EXERCISE INSTRUCTIONS. Please return the data below as a JSON list of strings, with one string per line and blank lines left out.

##### AVAILABLE DATA #####

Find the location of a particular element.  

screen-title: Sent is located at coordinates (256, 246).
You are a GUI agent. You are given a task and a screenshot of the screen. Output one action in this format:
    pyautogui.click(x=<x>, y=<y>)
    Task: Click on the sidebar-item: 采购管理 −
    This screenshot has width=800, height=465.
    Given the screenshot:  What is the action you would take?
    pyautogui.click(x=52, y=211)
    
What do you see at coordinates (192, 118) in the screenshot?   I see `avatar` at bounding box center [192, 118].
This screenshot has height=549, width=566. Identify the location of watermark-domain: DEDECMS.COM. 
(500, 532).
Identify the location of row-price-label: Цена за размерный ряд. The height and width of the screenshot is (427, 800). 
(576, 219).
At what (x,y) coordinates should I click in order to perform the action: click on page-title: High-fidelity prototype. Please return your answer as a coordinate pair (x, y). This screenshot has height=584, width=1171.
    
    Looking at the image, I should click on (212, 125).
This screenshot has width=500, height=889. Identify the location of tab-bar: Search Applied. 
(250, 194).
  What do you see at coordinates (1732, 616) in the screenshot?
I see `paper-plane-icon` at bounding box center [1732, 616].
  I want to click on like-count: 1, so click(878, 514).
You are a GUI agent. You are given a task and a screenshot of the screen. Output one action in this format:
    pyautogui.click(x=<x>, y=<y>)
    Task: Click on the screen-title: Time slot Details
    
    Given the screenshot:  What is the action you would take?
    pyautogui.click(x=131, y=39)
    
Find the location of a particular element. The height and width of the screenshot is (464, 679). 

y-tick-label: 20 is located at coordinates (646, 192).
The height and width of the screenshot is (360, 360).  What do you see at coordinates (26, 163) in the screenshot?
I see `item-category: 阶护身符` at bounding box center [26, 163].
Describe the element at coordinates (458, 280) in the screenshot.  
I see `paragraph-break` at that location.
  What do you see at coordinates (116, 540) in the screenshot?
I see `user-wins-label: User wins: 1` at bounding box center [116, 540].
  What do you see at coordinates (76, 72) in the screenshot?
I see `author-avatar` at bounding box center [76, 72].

#####

SOLUTION.
[
  "Find the location of a particular element.  ",
  "screen-title: Sent is located at coordinates (256, 246).",
  "You are a GUI agent. You are given a task and a screenshot of the screen. Output one action in this format:",
  "    pyautogui.click(x=<x>, y=<y>)",
  "    Task: Click on the sidebar-item: 采购管理 −",
  "    This screenshot has width=800, height=465.",
  "    Given the screenshot:  What is the action you would take?",
  "    pyautogui.click(x=52, y=211)",
  "What do you see at coordinates (192, 118) in the screenshot?   I see `avatar` at bounding box center [192, 118].",
  "This screenshot has height=549, width=566. Identify the location of watermark-domain: DEDECMS.COM. ",
  "(500, 532).",
  "Identify the location of row-price-label: Цена за размерный ряд. The height and width of the screenshot is (427, 800). ",
  "(576, 219).",
  "At what (x,y) coordinates should I click in order to perform the action: click on page-title: High-fidelity prototype. Please return your answer as a coordinate pair (x, y). This screenshot has height=584, width=1171.",
  "    Looking at the image, I should click on (212, 125).",
  "This screenshot has width=500, height=889. Identify the location of tab-bar: Search Applied. ",
  "(250, 194).",
  "  What do you see at coordinates (1732, 616) in the screenshot?",
  "I see `paper-plane-icon` at bounding box center [1732, 616].",
  "  I want to click on like-count: 1, so click(878, 514).",
  "You are a GUI agent. You are given a task and a screenshot of the screen. Output one action in this format:",
  "    pyautogui.click(x=<x>, y=<y>)",
  "    Task: Click on the screen-title: Time slot Details",
  "    Given the screenshot:  What is the action you would take?",
  "    pyautogui.click(x=131, y=39)",
  "Find the location of a particular element. The height and width of the screenshot is (464, 679). ",
  "y-tick-label: 20 is located at coordinates (646, 192).",
  "The height and width of the screenshot is (360, 360).  What do you see at coordinates (26, 163) in the screenshot?",
  "I see `item-category: 阶护身符` at bounding box center [26, 163].",
  "Describe the element at coordinates (458, 280) in the screenshot.  ",
  "I see `paragraph-break` at that location.",
  "  What do you see at coordinates (116, 540) in the screenshot?",
  "I see `user-wins-label: User wins: 1` at bounding box center [116, 540].",
  "  What do you see at coordinates (76, 72) in the screenshot?",
  "I see `author-avatar` at bounding box center [76, 72]."
]